HOW TO COMPLETE THIS TASK:
Everything in the data below except the pictures must be repeated word for word.

DATA TO USE section start

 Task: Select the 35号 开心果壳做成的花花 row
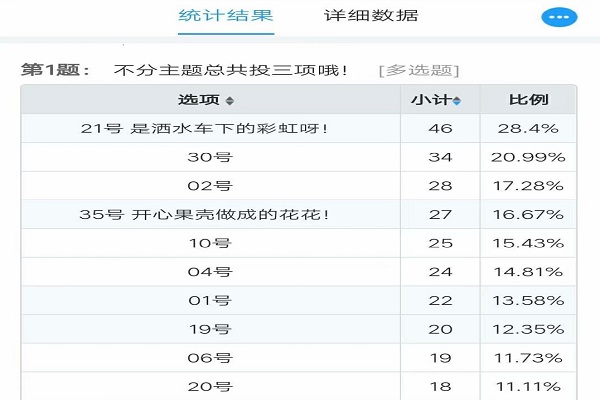(298, 214)
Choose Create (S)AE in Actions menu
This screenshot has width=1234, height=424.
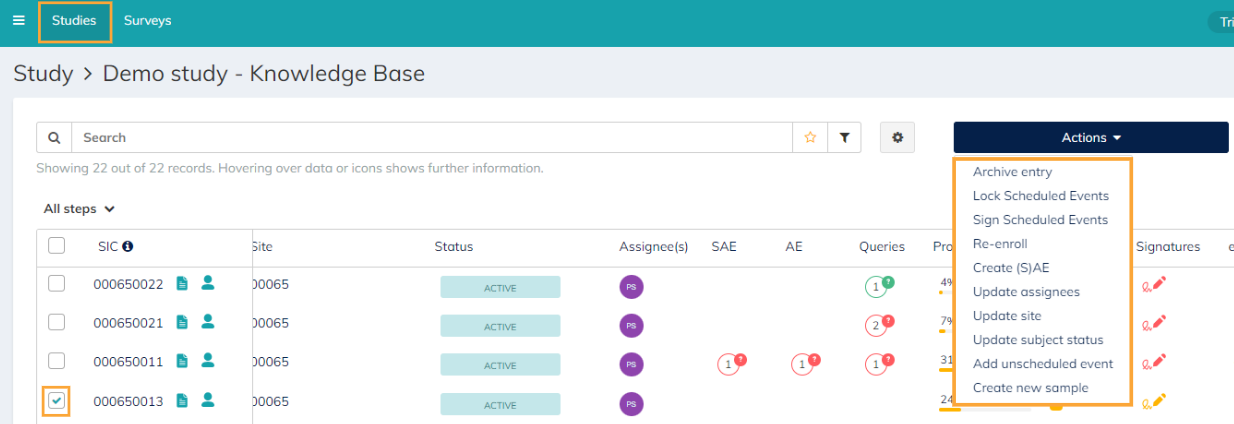1010,268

DATA TO USE section end

YOUR SOLUTION:
 Task: Select the 35号 开心果壳做成的花花 row
(298, 214)
Choose Create (S)AE in Actions menu
This screenshot has width=1234, height=424.
1010,268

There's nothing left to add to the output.